Several states are considering new legislation to regulate informant use. In Texas, HB 564 would ban the use of compensated criminal witnesses in death penalty cases altogether. The bill provides that the “testimony of an informant or of an alleged accomplice of the defendant is not admissible if the testimony is given in exchange for a grant or promise by the attorney representing the state or by another of immunity from prosecution, reduction of sentence, or any other form of leniency or special treatment.” Full story at The Intercept here. Radley Balko at the Washington Post calls the bill a “significant first step” in recognizing the inherent unreliability of informants. As Balko, who has written about informant debacles before, puts it:
“The whole concept of jailhouse informants defies credulity. The very idea that people regularly confess to crimes that could put them in prison for decades or possibly even get them executed to someone they just met in a jail cell and have known for all of a few hours is and has always been preposterous.

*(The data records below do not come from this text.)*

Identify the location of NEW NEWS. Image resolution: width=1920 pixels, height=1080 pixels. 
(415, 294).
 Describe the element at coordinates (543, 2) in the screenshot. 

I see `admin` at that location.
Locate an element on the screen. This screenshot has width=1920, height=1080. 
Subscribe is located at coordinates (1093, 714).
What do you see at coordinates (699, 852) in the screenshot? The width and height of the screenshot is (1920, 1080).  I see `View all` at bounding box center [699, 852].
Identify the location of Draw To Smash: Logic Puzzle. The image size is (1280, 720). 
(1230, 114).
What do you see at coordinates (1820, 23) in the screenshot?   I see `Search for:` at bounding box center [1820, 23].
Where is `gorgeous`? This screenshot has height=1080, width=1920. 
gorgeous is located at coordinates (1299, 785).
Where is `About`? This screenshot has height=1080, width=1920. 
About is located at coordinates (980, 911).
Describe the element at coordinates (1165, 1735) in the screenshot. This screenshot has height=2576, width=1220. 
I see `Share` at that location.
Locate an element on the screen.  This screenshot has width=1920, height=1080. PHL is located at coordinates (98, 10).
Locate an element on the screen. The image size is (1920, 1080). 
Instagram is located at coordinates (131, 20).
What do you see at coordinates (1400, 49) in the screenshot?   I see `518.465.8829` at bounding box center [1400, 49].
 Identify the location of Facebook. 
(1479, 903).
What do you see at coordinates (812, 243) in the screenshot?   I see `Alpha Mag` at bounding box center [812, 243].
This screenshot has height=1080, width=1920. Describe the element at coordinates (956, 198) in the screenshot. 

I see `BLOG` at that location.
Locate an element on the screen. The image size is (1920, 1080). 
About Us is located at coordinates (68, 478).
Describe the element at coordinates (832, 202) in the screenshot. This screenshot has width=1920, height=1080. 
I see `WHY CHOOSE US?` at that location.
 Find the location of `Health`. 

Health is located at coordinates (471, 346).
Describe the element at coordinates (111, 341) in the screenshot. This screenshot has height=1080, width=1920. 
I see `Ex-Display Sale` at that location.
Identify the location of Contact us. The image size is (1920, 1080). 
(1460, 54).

Not to mention the fact that these are people whose word prosecutors wouldn’t trust under just about any other circumstance.”
In North Carolina, HB 700–which did not pass–would have created comprehensive regulation of jailhouse informants, including corroboration requirements, enhanced discovery, jury instructions, and data collection. Story here. An interesting feature of this bill was that it would have created a “rebuttable presumption of inadmissibility,” placing the burden on the government to show that these risky witnesses should nevertheless be permitted to testify.